Screenshot grounding data:
▼
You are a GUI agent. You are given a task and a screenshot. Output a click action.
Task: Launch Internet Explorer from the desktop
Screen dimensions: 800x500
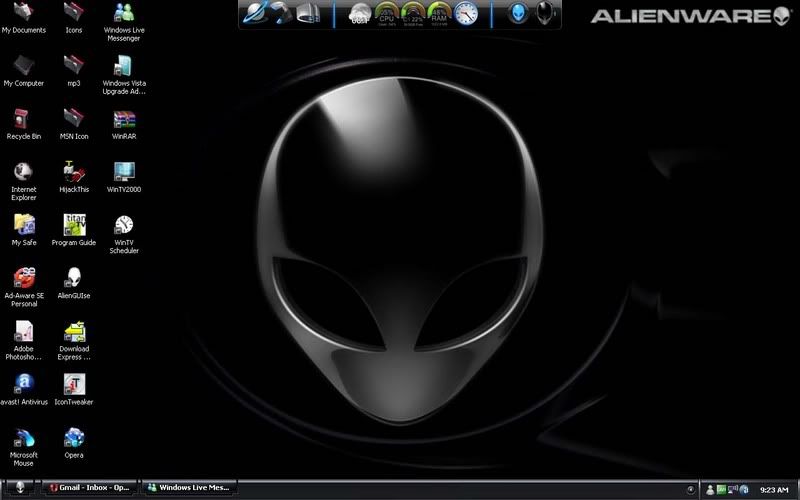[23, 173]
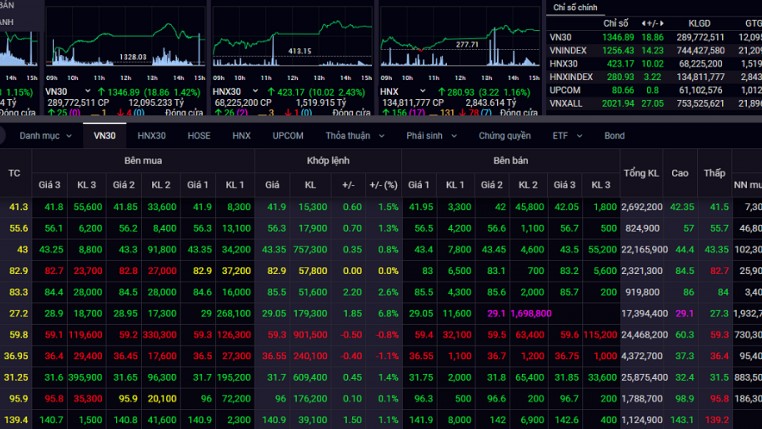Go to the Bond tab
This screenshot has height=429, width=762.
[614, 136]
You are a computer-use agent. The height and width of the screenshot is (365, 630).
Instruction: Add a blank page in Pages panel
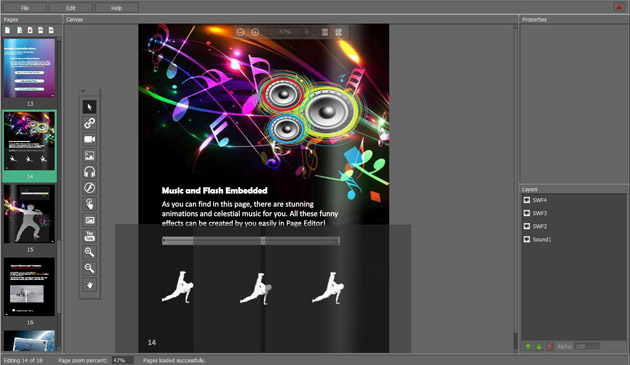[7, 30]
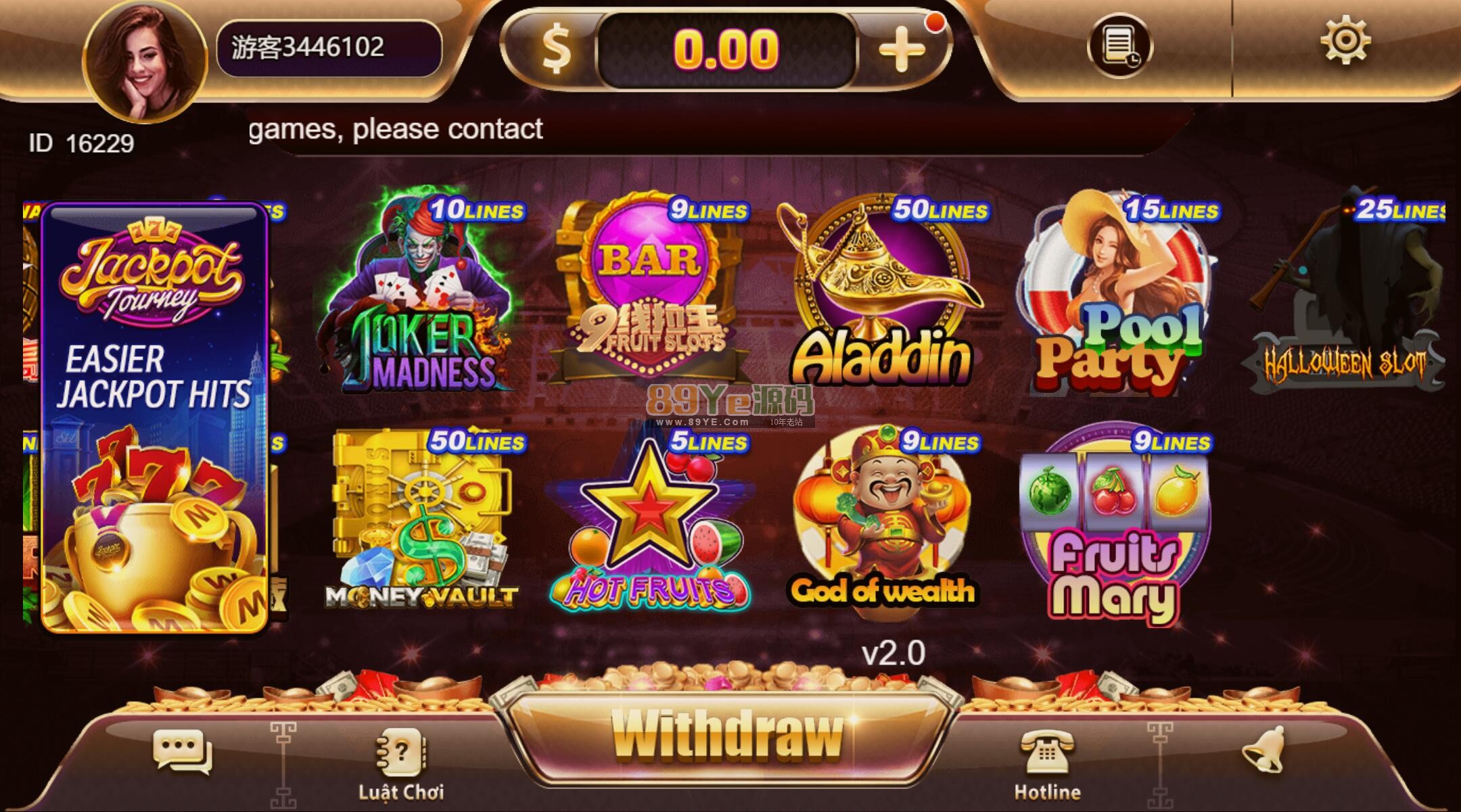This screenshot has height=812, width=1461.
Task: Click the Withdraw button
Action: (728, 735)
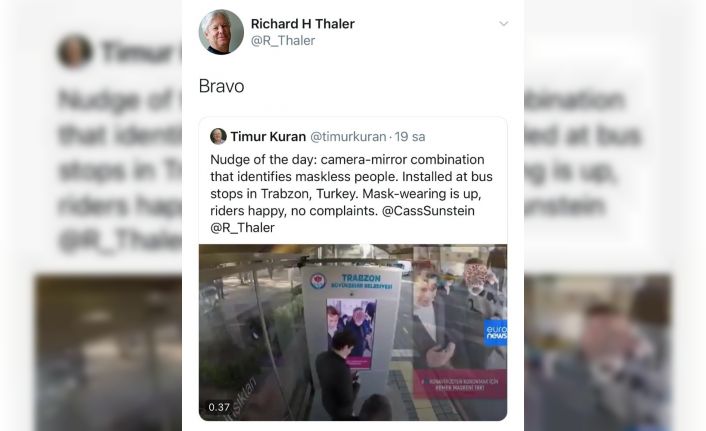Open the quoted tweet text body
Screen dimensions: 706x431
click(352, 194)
▲
▸ **Exercise instructions**: Taking the records above as input, show every line in which the word "agent" is present.

▸ **Response for this exercise**:
You are a GUI agent. You are given a task and a screenshot. Output a click action.
You are a computer-use agent. The height and width of the screenshot is (365, 630).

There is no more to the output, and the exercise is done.